Five characters (and their guests) in search of something.

Thursday, November 04, 2004

Just lost this post, but am going to try to rewrite it from short-term memory.

I think this must be how those out of the country during Sept 11 must have felt. A sense of great pain from family and friends, but very little to do about it. And to think that George Bush is claiming that this narrow victory is a mandate, only a bit more substantial than the one he was handed by the Supreme Count in 2001, is nearly more than I can stomach. Not much different I suppose than claiming that it was necessary to remove Saddam Hussein because Bush had secret proof of weapons of mass destruction aimed at Israel or USA or wherever.

I feel quite far from the country that would vote for George Bush this year. That sea of red states squashed my hopes that the US would wake up to the transparent agenda of Bush and his compatriots. The Conservative Republicans have done an amazing job of solidifying their base by creating a foundation based upon moral values that camouflages their true agenda from the voters. Looking at Bush's statement regarding the Republicans' plan for this term, I was dumbstruck to realize that this was the first statement I had heard regarding such a plan--and I imagined that this was true for most of the people who had voted for him this past Tuesday as well. The Conservative machine has successfully covered its agenda with a nerve gas-perfume of morality that is very difficult to fight through for the people of the US.

Unfortunately I feel even further from the Democratic Party. This is a party that has completely lost its usefullness and should be remade. This election for me was about the lesser of two evils. Was it more evil to have Bush in office or was it more evil to allow the bankrupt Democratic party to continue its ruse. It is the null party. The only reason that John Kerry rec'd votes was that he represented NOT-Bush. There was nothing within the man that made me think he would stand up any straighter than Bill Clinton. When Bill Clinton won the 1996 election I remember walking down the middle of the streets with people thrilled to be rid of the Conservative yolk that Reagan and Bush Pere represented. By the time the second election came around, I felt that liberal values had been left on the doorstep while Clinton and the Democratic party courted the conservative vote in the kitchen.

My strongest feeling today is for the left. I believe that many of the traditional values of the left in the US are actually closer to core US values than those being broadcast by the conservative machinery. I really do. How about the country's feeling for its Declaration of Independence? How about the revolutionary flag that won't die "Don't Tread on Me". How about routing for the underdog? How about the selfless giving of hundreds of thousands of veterans in WWII? Remember the crying Indian public service announcement in the 1970s? That was an environmental statement that worked.

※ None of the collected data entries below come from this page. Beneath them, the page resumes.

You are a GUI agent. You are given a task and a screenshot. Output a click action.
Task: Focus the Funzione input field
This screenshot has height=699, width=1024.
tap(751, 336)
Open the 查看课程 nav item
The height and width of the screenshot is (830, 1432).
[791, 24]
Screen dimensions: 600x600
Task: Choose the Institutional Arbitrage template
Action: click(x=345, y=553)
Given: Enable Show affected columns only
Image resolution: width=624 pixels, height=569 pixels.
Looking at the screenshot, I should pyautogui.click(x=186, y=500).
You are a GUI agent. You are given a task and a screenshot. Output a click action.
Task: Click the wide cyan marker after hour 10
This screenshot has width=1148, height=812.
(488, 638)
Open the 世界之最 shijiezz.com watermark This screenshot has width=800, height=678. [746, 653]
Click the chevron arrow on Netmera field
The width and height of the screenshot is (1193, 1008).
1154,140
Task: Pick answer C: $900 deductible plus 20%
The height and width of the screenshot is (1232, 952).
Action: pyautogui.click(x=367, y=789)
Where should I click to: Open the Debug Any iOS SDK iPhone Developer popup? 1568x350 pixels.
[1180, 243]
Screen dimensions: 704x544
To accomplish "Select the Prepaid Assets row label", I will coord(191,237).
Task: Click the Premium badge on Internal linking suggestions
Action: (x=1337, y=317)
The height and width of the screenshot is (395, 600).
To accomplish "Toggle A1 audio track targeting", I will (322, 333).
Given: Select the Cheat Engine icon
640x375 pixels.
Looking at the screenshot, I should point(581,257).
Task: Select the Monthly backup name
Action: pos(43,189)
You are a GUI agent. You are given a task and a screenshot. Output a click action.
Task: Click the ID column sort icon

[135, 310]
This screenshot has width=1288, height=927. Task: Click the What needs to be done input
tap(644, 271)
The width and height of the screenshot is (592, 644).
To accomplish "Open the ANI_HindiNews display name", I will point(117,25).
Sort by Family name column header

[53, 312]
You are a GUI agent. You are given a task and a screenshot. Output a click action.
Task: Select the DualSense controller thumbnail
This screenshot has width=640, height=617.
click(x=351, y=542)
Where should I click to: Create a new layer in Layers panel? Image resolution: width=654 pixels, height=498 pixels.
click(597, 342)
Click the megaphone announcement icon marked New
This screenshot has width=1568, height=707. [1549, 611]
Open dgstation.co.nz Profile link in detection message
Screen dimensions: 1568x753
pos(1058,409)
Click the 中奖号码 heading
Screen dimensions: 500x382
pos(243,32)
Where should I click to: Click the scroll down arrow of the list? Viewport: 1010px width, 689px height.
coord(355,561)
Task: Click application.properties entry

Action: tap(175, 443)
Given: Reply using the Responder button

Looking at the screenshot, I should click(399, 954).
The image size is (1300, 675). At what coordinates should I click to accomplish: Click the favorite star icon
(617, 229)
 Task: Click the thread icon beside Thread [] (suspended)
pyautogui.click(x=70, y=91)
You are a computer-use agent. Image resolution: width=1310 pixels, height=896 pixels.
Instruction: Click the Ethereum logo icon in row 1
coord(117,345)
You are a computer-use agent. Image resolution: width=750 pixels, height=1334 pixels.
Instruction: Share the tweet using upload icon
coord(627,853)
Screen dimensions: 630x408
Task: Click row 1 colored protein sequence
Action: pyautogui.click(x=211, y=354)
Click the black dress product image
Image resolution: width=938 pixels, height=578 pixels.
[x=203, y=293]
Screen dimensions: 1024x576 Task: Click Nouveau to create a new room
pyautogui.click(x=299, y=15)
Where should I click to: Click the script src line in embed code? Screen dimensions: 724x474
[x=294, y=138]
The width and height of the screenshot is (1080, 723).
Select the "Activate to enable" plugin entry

It is as simple as this. The left must build bridges to the American people and must stop mumbling to themselves. Moveon.org was a self-selected group that emailed each other and raised money for each other--but did the commercials that its members paid for reach out to the voting public or only to the pre-converted? I have seen protests of Bush's war in Iraq, but how are we marketing this to the people? The left needs to get smart and to get smart quickly about how it markets itself and its ideas to the rest of the country. Right now, this is not "our" country. Liberal is a four letter word, or at least a four letter code word. Look at the third debate. Bush's retorts went something like this: "Liberal." "Liberal from Massachusetts like Ted Kennedy." "Liberal." Etc. It's too easy for Conservatives if mere mention of the word "liberal" is enough to condemn it.

There are not enough liberals in the country to do a damn thing by themselves alone. The election told us this. The country must identify itself with traditionally liberal values, values that the country indeed carries, before any liberal party or agenda will succeed at the national level. At the same time it needs to deconstruct and deflate the political value of the Conservative mantras of "Pro-life", "God told me to", and "patriotism". This election tells us that the public does not care what lies behind the morality, they respond to the moral statements.

First things first. What services, what programs, what rights are we going to have to protect first? At the same time we need to start identifying ways not to redefine the public, but to have the public redefine themselves.